Gretchen showed up to dinner five minutes early, a bit on edge. It was silly to be nervous, of course. It was just dinner with a man who, for all intents and purposes, didn’t seem to like her very much. She supposed that she still felt a bit of guilt about their rather nude-ish meeting. It was her fault she’d embarrassed him, after all. And since he was the only shot she had of any company while she was staying here, she very much wanted things to be calm and easy between them.
She’d brushed her hair back into a clean ponytail instead of her regular messy bun, but she wore no makeup and dressed in her track pants and a long-sleeved T-shirt. It was just dinner with someone that she wanted to be a friend. Dressing up would make it weird.
Still, when she knocked on the door (after getting directions from Eldon earlier that day) and entered the red dining room, she was surprised to see Mr. Buchanan open the door for her. He was dressed in a crisp suit jacket, and his hair was smoothed against his scalp.
“Were we supposed to dress up?” Gretchen offered him a smile as she stepped into the room. “I admit that I thought of this as a work trip so I wore my usual writing clothes. Sorry if I’m a bit underdressed.”
“It’s fine,” he said abruptly. “You are sufficient.”
She laughed, trying to ease the mood. “Sufficient? I bet you say that to all the girls.”

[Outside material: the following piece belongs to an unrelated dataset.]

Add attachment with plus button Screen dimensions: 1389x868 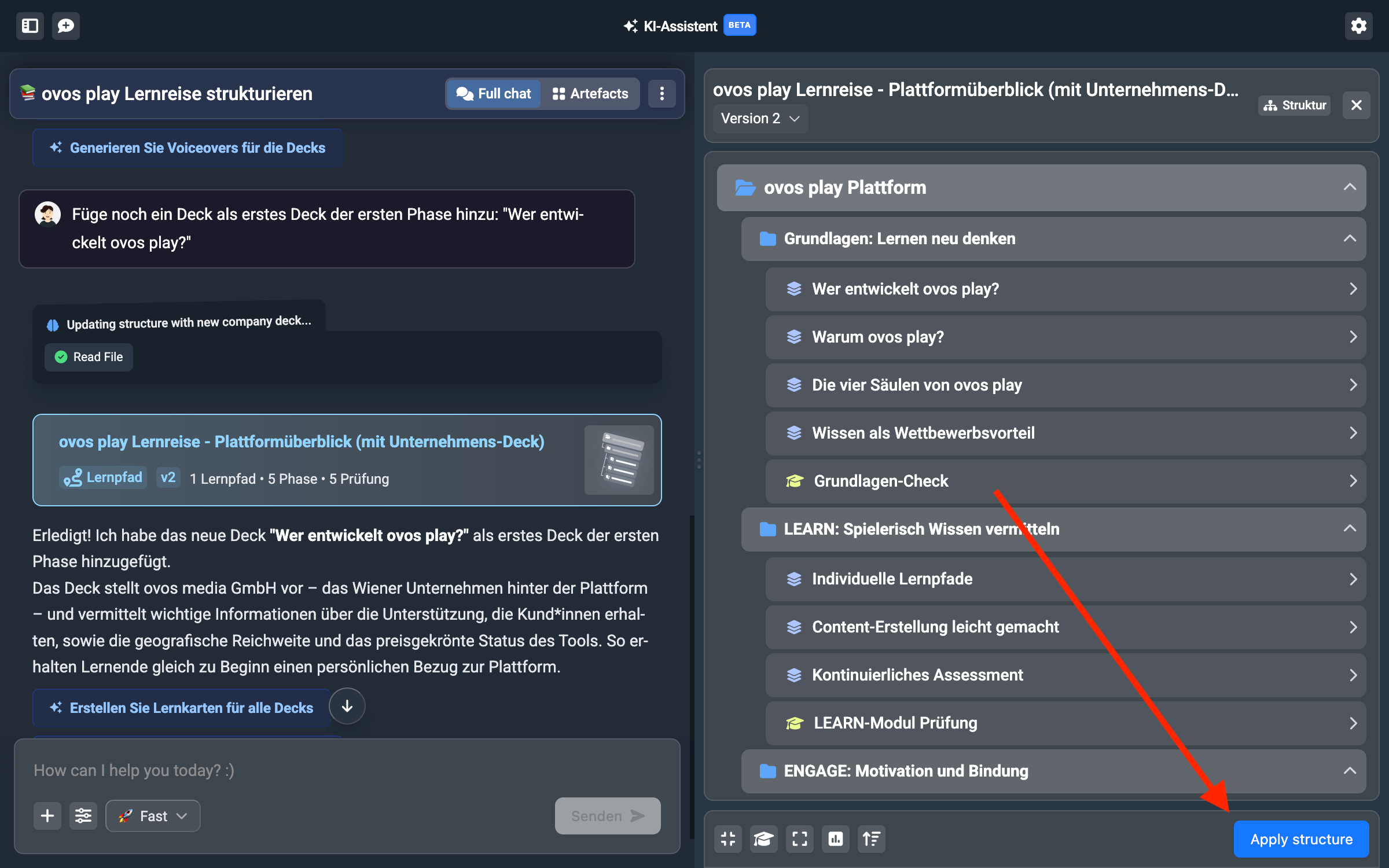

He looked flustered, and he turned away, shutting the door behind her with a bit more force than it needed. Good Lord. Here she was just trying to be funny and he acted as if he had ants in his pants. He’d been the one to invite her to dinner. “Thank you for the rose,” she told him, crossing her arms over her chest and moving around the room to get a look at the furnishings. That seemed safer than looking at her dinner companion, who looked as if he might fall to pieces if he caught her staring at him.
And to be honest, she was practically twitching with the need to watch him. She’d been distracted in the gardens since it had been so cold and their conversation had gone badly. She wanted to stare at his fascinating face and figure out how it had ended up the way it had. He was covered in scars on one side of his face—deep, almost pitted scars that held a story in them. She was very curious about that story.